RISPOSTA DI IERI di due sindacati dei Mossos: «È ingiusto, tutti abbiamo lavorato moltissimo» e «perché la polizia spagnola non ha informato i Mossos su chi era l’imam? Perché ci avete escluso per tutti questi anni dall’informazione europea contro il terrorismo?». E aggiungono che la collaborazione fra i corpi di sicurezza è «fondamentale» e che «dire che questo o quello avrebbe evitato qualcosa è temerario, irresponsabile e irrispettoso». Il tutto mentre, formalmente, i politici continuano a lodare la collaborazione. L’ultimo, ieri, il delegato del governo a Barcellona, Enric Millo del Pp. E poi, i Mossos sono stati in grado di disarticolare una cellula terrorista in solo tre giorni.

MA CI SONO ALTRE COSE che non quadrano. Il sindaco del paese di Vilvoorde in Belgio, zona di radicalismo, ha dichiarato che aveva comunicato alle forze di sicurezza «spagnole» (senza specificare quali) che l’imam Es Satty – che lì aveva vissuto alcuni mesi nel 2016 prima di essere espulso dalla stessa comunità musulmana – aveva suscitato molti sospetti. Le autorità spagnole avrebbero negato qualsiasi vincolo con atti di terrorismo o criminalità (ma l’imam era stato in carcere per 4 anni per narcotraffico). Lo stesso ministro degli interni Zoido ha smentito ieri qualsiasi comunicazione da parte del Belgio. A gettare benzina sul fuoco, anche la decisione del Parlament catalano di assegnare domani una medaglia d’oro alla polizia catalana e alle polizie urbane di Barcellona e di Cambrils, ma non a quelle spagnole. Ciutadanos, il Pp e i socialisti catalani hanno protestato.

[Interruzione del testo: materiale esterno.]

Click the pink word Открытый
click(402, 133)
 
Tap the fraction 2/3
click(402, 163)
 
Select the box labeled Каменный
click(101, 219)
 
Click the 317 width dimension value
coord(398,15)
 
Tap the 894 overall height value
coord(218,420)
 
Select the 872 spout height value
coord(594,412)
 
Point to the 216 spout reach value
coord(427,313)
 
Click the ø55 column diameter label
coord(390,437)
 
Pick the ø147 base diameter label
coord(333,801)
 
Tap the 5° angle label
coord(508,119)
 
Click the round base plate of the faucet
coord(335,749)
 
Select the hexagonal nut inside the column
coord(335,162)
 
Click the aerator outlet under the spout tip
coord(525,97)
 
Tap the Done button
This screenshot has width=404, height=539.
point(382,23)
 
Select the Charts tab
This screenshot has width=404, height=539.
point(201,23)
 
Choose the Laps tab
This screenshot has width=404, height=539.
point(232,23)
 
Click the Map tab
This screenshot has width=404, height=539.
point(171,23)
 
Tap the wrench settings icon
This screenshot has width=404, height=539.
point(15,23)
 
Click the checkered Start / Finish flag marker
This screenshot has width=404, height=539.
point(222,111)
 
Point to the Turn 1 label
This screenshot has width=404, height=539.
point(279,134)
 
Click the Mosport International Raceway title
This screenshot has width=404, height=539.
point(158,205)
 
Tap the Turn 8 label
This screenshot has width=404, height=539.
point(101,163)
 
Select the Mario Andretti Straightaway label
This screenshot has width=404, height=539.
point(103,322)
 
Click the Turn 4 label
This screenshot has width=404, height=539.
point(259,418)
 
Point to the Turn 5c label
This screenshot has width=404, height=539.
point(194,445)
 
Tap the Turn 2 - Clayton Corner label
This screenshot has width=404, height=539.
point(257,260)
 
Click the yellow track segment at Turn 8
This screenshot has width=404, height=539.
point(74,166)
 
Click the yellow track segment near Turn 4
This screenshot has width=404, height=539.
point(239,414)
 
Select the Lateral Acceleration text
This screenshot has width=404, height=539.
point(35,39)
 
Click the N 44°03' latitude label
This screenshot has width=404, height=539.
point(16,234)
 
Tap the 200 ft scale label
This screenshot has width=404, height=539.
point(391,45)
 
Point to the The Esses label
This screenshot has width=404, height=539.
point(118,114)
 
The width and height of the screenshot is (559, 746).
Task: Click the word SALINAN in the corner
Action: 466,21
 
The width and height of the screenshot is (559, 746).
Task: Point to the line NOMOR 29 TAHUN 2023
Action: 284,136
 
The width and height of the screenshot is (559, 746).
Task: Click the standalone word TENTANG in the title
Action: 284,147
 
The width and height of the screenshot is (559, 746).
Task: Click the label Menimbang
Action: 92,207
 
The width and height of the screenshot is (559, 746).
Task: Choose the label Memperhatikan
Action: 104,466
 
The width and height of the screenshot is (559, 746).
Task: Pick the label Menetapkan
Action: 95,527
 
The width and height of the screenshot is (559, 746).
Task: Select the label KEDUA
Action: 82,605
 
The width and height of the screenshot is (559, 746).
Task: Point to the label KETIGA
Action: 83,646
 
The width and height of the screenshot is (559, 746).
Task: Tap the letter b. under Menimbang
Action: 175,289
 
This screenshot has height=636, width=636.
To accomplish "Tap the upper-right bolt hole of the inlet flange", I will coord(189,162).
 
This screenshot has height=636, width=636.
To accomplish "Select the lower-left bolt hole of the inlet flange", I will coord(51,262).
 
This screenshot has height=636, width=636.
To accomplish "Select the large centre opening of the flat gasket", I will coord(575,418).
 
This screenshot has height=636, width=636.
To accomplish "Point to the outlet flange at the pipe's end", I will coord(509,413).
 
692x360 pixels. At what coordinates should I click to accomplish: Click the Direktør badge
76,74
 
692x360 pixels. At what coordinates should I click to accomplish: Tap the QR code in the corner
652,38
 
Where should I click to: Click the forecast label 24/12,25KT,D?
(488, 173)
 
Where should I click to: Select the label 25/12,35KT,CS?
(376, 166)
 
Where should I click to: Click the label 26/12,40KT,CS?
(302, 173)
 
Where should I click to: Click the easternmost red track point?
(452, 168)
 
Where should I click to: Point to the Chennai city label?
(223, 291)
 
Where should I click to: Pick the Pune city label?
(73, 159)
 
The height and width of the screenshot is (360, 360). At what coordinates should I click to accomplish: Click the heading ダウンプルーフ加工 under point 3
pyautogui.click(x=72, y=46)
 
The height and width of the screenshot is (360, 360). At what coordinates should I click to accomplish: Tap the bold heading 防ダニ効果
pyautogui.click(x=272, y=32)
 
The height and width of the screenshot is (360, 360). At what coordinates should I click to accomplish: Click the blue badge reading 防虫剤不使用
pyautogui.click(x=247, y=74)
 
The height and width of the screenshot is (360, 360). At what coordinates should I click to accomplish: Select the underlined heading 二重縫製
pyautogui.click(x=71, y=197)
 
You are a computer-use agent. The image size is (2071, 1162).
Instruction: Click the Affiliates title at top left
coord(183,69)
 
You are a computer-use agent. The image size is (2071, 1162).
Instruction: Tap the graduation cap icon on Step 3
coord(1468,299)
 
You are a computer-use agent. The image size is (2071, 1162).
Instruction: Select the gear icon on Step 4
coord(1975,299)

POLEMICA anche sulla mancata espulsione dell’imam nel 2015 per il suo dimostrato «radicamento sul territorio»: ma – lo ricordava ieri il Tribunale superiore di giustizia della comunità valenziana – la giurisprudenza spagnola ed europea in questi casi obbliga a valutare caso per caso. Infine la polemica barriere. Nella riunione della giunta di sicurezza presieduta dalla sindaca Colau si è deciso di rafforzare la sicurezza in alcuni spazi pubblici, anche con barriere mobili, e più polizia per le strade. Inoltre si è decisa la creazione di un gruppo permanente che possa prendere in tempo reale decisioni e di rafforzare i piani per rilevare la radicalizzazione. Ma, a margine di questa riunione, è stato lo stesso ministro catalano degli interni Quim Forn, all’opposizione a Barcellona, a difendere la giunta Colau: «non si può blindare una città», ha detto.